Brief:
Nothing but the lines from the one holding "The width and height of the screenshot is (395, 202)." through the last line of the material below should be set down, exactly and without images.

-------- Material provided --------

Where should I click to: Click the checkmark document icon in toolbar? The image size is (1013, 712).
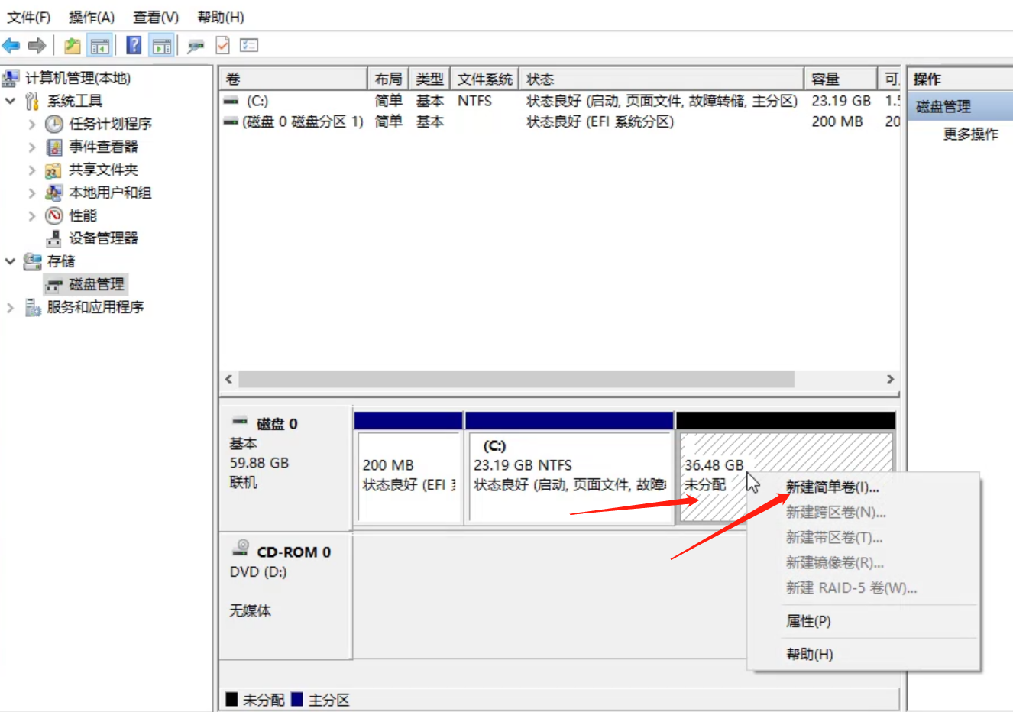tap(222, 46)
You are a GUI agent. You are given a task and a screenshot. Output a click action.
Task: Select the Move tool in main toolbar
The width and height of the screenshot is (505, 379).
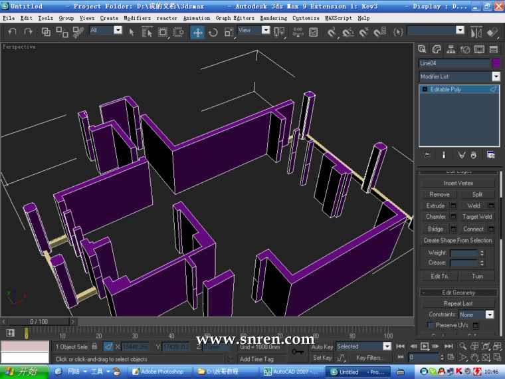(197, 32)
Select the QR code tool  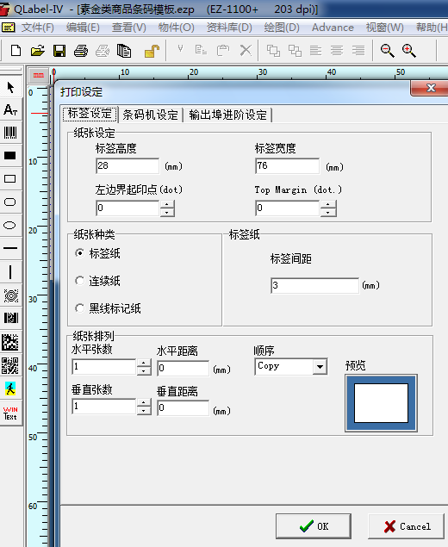[10, 365]
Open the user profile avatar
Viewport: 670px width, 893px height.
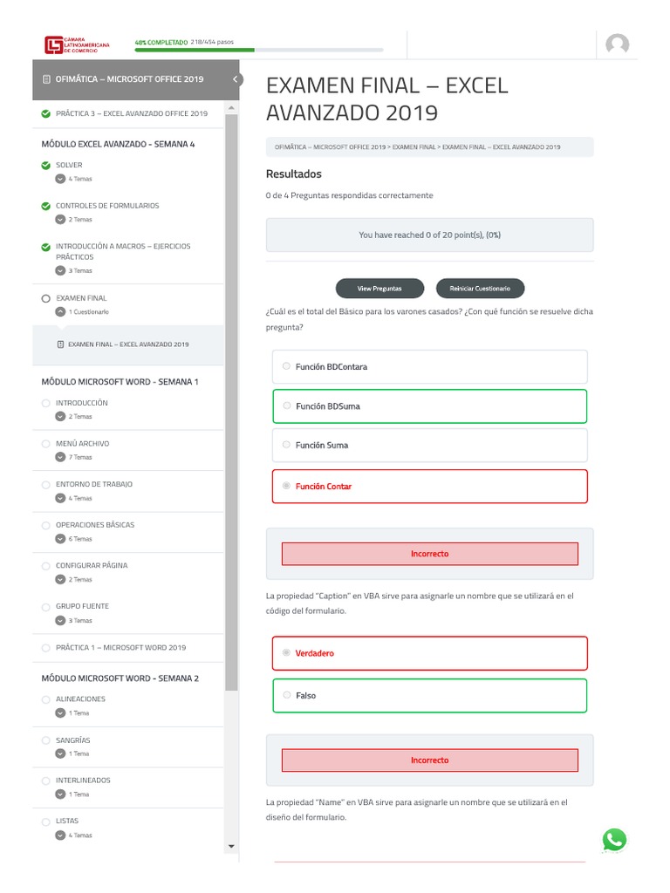[x=617, y=44]
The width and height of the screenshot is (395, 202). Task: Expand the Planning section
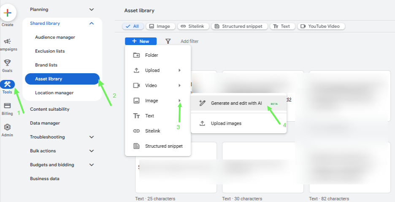pyautogui.click(x=92, y=9)
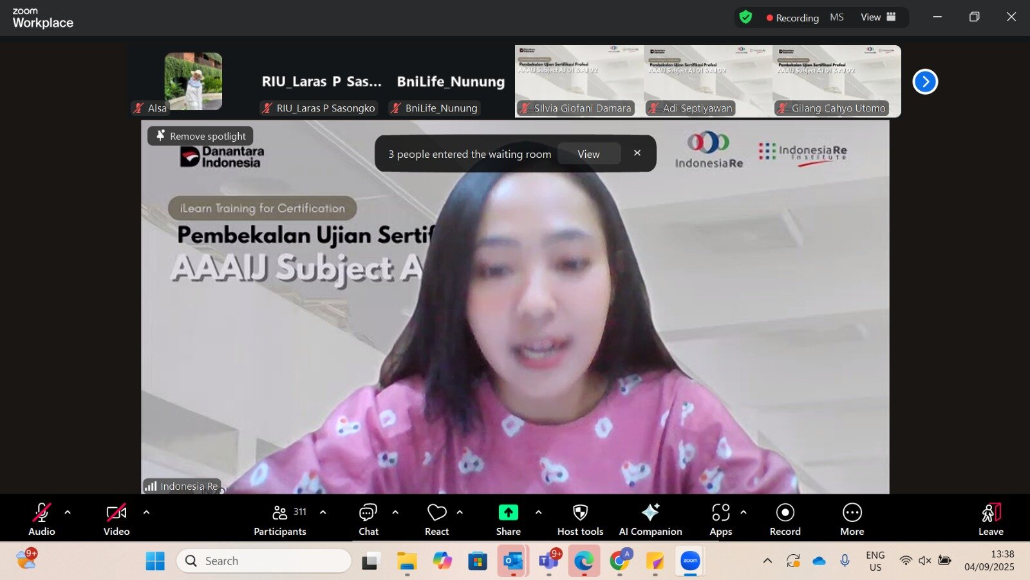Show next page of participant thumbnails

pos(925,82)
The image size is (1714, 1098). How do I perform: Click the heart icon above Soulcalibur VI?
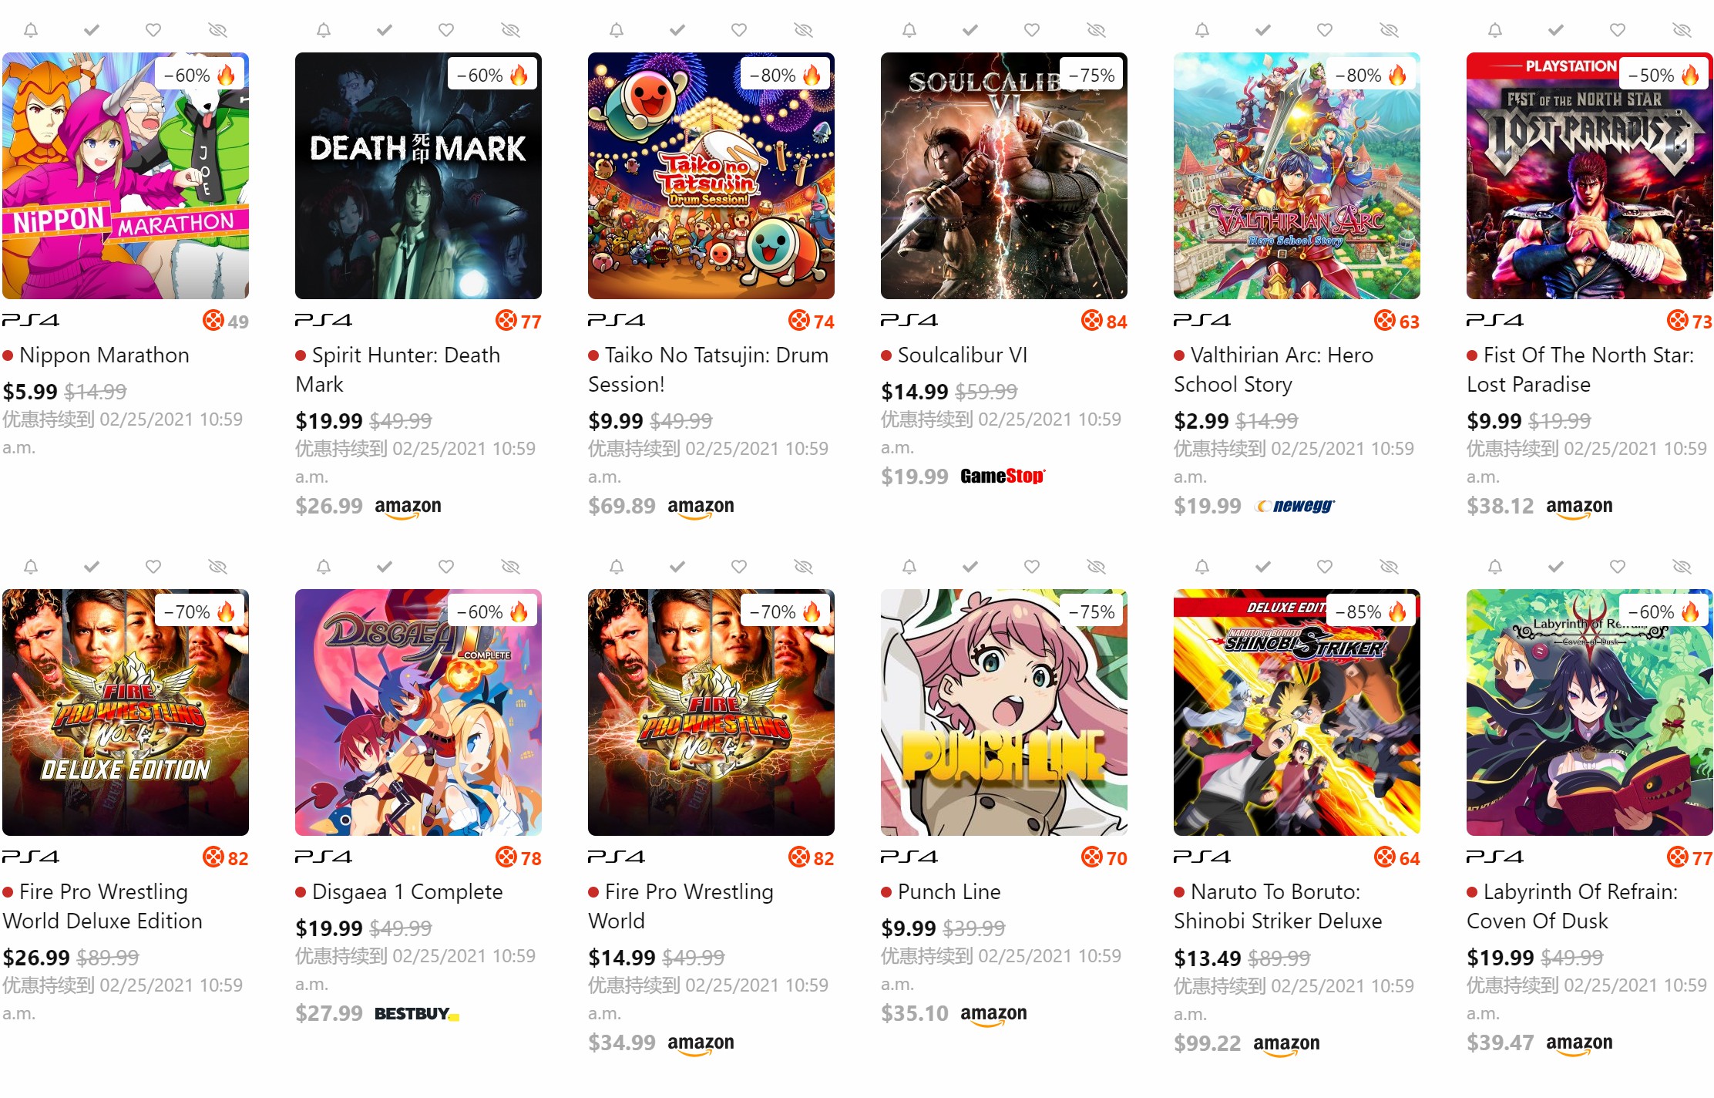[1032, 30]
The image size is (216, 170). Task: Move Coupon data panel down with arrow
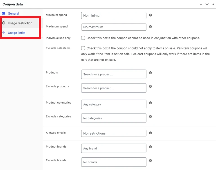207,4
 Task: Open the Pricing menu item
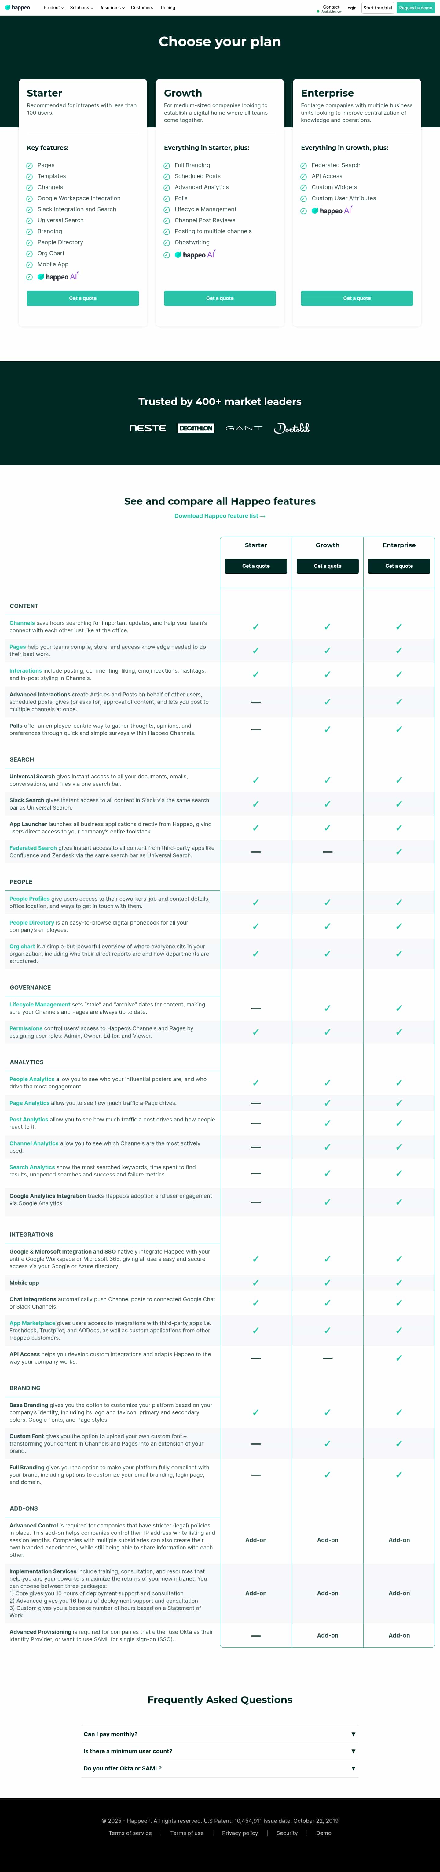168,8
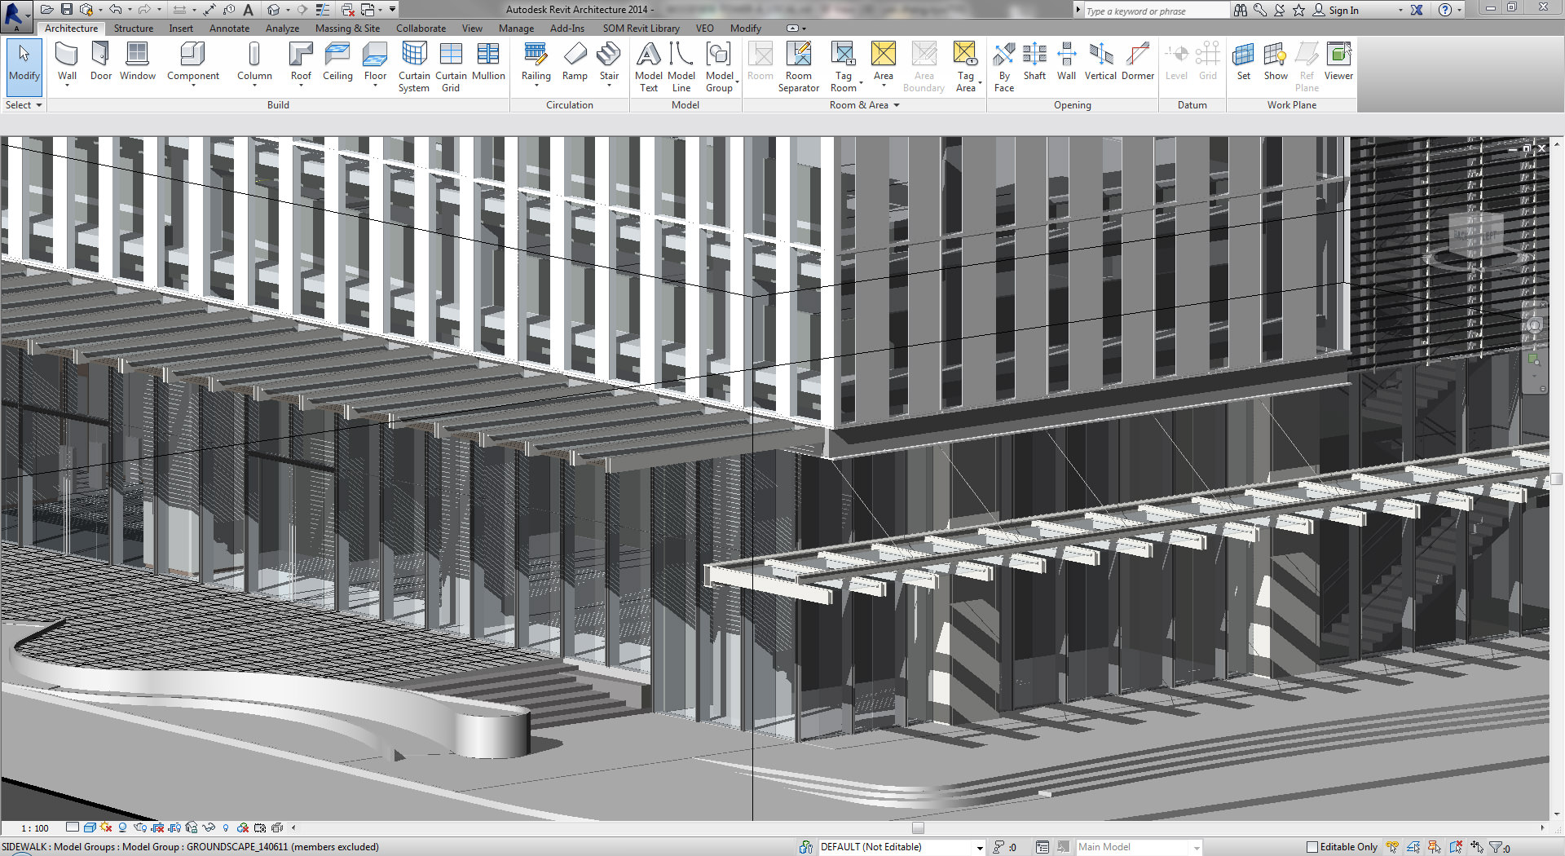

--------

Solution for this task:
The width and height of the screenshot is (395, 202). Task: Expand the Planning section
pyautogui.click(x=92, y=9)
Show next page of participant thumbnails

pos(925,82)
The image size is (1714, 1098). How do I perform: Click the heart icon above Soulcalibur VI?
[1032, 30]
The image size is (216, 170). Task: Move Coupon data panel down with arrow
207,4
 Task: Open the Pricing menu item
168,8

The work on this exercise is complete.